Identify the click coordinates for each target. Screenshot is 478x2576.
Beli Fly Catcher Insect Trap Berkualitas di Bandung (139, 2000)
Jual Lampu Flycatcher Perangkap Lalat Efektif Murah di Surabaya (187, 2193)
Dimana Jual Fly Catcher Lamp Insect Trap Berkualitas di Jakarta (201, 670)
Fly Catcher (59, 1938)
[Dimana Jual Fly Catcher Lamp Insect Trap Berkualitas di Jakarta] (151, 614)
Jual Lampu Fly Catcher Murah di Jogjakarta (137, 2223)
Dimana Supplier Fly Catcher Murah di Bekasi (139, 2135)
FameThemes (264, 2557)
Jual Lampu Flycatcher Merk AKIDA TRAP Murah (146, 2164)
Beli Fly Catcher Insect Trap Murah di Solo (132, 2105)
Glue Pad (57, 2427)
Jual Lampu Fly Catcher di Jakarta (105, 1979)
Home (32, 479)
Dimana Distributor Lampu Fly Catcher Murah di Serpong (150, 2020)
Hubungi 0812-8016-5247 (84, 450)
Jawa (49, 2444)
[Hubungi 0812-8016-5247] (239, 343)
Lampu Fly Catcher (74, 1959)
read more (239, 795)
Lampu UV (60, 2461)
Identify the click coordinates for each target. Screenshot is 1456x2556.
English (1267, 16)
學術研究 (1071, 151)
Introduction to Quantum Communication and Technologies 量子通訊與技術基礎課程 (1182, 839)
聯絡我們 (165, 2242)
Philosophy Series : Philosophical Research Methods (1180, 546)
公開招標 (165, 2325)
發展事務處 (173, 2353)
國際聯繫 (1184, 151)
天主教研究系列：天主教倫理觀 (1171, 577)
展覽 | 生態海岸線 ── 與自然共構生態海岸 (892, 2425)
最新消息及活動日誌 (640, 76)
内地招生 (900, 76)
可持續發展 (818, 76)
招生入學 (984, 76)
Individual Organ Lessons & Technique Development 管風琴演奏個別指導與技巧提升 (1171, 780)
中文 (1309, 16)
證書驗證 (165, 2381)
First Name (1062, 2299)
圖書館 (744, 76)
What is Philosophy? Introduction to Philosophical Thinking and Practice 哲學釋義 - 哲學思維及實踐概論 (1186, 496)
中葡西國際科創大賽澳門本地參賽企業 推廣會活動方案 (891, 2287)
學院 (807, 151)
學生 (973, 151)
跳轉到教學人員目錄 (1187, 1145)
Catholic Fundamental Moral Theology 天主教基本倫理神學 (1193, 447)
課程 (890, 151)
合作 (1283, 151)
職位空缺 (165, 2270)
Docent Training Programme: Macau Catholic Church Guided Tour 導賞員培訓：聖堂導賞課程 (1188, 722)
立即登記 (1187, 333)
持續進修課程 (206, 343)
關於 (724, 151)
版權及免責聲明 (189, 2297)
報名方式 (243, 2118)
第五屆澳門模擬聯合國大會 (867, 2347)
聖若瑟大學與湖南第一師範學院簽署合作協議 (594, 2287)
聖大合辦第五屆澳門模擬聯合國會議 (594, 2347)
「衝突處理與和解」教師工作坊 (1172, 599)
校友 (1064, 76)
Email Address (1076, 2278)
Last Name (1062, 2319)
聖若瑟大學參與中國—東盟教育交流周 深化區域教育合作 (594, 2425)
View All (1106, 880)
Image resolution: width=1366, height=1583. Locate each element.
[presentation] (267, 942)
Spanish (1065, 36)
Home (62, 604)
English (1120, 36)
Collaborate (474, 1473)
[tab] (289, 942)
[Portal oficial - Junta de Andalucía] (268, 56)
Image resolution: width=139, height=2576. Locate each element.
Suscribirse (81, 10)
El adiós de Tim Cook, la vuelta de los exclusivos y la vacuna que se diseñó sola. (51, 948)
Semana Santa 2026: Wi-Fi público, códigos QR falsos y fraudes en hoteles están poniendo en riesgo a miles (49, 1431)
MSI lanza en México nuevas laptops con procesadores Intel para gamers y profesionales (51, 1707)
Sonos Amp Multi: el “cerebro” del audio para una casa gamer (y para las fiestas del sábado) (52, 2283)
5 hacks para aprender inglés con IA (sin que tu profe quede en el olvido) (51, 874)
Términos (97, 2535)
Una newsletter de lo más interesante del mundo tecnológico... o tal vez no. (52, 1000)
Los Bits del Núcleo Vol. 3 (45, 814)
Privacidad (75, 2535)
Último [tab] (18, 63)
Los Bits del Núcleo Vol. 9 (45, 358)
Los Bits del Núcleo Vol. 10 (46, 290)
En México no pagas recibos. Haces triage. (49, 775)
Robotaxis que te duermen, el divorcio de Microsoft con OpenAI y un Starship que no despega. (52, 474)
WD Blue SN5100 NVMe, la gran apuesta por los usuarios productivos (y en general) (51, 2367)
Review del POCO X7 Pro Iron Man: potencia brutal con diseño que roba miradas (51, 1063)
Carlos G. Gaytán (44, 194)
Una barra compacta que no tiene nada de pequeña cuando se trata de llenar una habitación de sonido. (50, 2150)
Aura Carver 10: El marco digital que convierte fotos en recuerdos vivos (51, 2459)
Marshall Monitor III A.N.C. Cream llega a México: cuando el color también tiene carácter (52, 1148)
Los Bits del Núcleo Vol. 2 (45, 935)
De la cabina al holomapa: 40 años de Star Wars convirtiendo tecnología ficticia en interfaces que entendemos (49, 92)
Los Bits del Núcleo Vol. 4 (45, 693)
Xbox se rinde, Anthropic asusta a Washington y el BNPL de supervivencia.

=-=-=

## YOUR ASSIGNMENT:
Each entry above must be retyped exactly.

## OUTPUT FOR THIS TASK:
Identify the click coordinates for each target. Screenshot is 478x2576.
Beli Fly Catcher Insect Trap Berkualitas di Bandung (139, 2000)
Jual Lampu Flycatcher Perangkap Lalat Efektif Murah di Surabaya (187, 2193)
Dimana Jual Fly Catcher Lamp Insect Trap Berkualitas di Jakarta (201, 670)
Fly Catcher (59, 1938)
[Dimana Jual Fly Catcher Lamp Insect Trap Berkualitas di Jakarta] (151, 614)
Jual Lampu Fly Catcher Murah di Jogjakarta (137, 2223)
Dimana Supplier Fly Catcher Murah di Bekasi (139, 2135)
FameThemes (264, 2557)
Jual Lampu Flycatcher Merk AKIDA TRAP Murah (146, 2164)
Beli Fly Catcher Insect Trap Murah di Solo (132, 2105)
Glue Pad (57, 2427)
Jual Lampu Fly Catcher di Jakarta (105, 1979)
Home (32, 479)
Dimana Distributor Lampu Fly Catcher Murah di Serpong (150, 2020)
Hubungi 0812-8016-5247 (84, 450)
Jawa (49, 2444)
[Hubungi 0812-8016-5247] (239, 343)
Lampu Fly Catcher (74, 1959)
read more (239, 795)
Lampu UV (60, 2461)
Identify the click coordinates for each target. Screenshot is 1456x2556.
English (1267, 16)
學術研究 (1071, 151)
Introduction to Quantum Communication and Technologies 量子通訊與技術基礎課程 (1182, 839)
聯絡我們 (165, 2242)
Philosophy Series : Philosophical Research Methods (1180, 546)
公開招標 (165, 2325)
發展事務處 (173, 2353)
國際聯繫 (1184, 151)
天主教研究系列：天主教倫理觀 (1171, 577)
展覽 | 生態海岸線 ── 與自然共構生態海岸 (892, 2425)
最新消息及活動日誌 (640, 76)
内地招生 (900, 76)
可持續發展 (818, 76)
招生入學 (984, 76)
Individual Organ Lessons & Technique Development 管風琴演奏個別指導與技巧提升 (1171, 780)
中文 (1309, 16)
證書驗證 (165, 2381)
First Name (1062, 2299)
圖書館 (744, 76)
What is Philosophy? Introduction to Philosophical Thinking and Practice 哲學釋義 - 哲學思維及實踐概論 (1186, 496)
中葡西國際科創大賽澳門本地參賽企業 推廣會活動方案 (891, 2287)
學院 (807, 151)
學生 (973, 151)
跳轉到教學人員目錄 (1187, 1145)
Catholic Fundamental Moral Theology 天主教基本倫理神學 (1193, 447)
課程 (890, 151)
合作 (1283, 151)
職位空缺 (165, 2270)
Docent Training Programme: Macau Catholic Church Guided Tour 導賞員培訓：聖堂導賞課程 (1188, 722)
立即登記 (1187, 333)
持續進修課程 (206, 343)
關於 (724, 151)
版權及免責聲明 (189, 2297)
報名方式 (243, 2118)
第五屆澳門模擬聯合國大會 (867, 2347)
聖若瑟大學與湖南第一師範學院簽署合作協議 (594, 2287)
聖大合辦第五屆澳門模擬聯合國會議 (594, 2347)
「衝突處理與和解」教師工作坊 (1172, 599)
校友 (1064, 76)
Email Address (1076, 2278)
Last Name (1062, 2319)
聖若瑟大學參與中國—東盟教育交流周 深化區域教育合作 (594, 2425)
View All (1106, 880)
Image resolution: width=1366, height=1583. Locate each element.
[presentation] (267, 942)
Spanish (1065, 36)
Home (62, 604)
English (1120, 36)
Collaborate (474, 1473)
[tab] (289, 942)
[Portal oficial - Junta de Andalucía] (268, 56)
Image resolution: width=139, height=2576. Locate each element.
Suscribirse (81, 10)
El adiós de Tim Cook, la vuelta de los exclusivos y la vacuna que se diseñó sola. (51, 948)
Semana Santa 2026: Wi-Fi público, códigos QR falsos y fraudes en hoteles están poniendo en riesgo a miles (49, 1431)
MSI lanza en México nuevas laptops con procesadores Intel para gamers y profesionales (51, 1707)
Sonos Amp Multi: el “cerebro” del audio para una casa gamer (y para las fiestas del sábado) (52, 2283)
5 hacks para aprender inglés con IA (sin que tu profe quede en el olvido) (51, 874)
Términos (97, 2535)
Una newsletter de lo más interesante del mundo tecnológico... o tal vez no. (52, 1000)
Los Bits del Núcleo Vol. 3 (45, 814)
Privacidad (75, 2535)
Último [tab] (18, 63)
Los Bits del Núcleo Vol. 9 (45, 358)
Los Bits del Núcleo Vol. 10 (46, 290)
En México no pagas recibos. Haces triage. (49, 775)
Robotaxis que te duermen, el divorcio de Microsoft con OpenAI y un Starship que no despega. (52, 474)
WD Blue SN5100 NVMe, la gran apuesta por los usuarios productivos (y en general) (51, 2367)
Review del POCO X7 Pro Iron Man: potencia brutal con diseño que roba miradas (51, 1063)
Carlos G. Gaytán (44, 194)
Una barra compacta que no tiene nada de pequeña cuando se trata de llenar una habitación de sonido. (50, 2150)
Aura Carver 10: El marco digital que convierte fotos en recuerdos vivos (51, 2459)
Marshall Monitor III A.N.C. Cream llega a México: cuando el color también tiene carácter (52, 1148)
Los Bits del Núcleo Vol. 2 (45, 935)
De la cabina al holomapa: 40 años de Star Wars convirtiendo tecnología ficticia en interfaces que entendemos (49, 92)
Los Bits del Núcleo Vol. 4 (45, 693)
Xbox se rinde, Anthropic asusta a Washington y el BNPL de supervivencia.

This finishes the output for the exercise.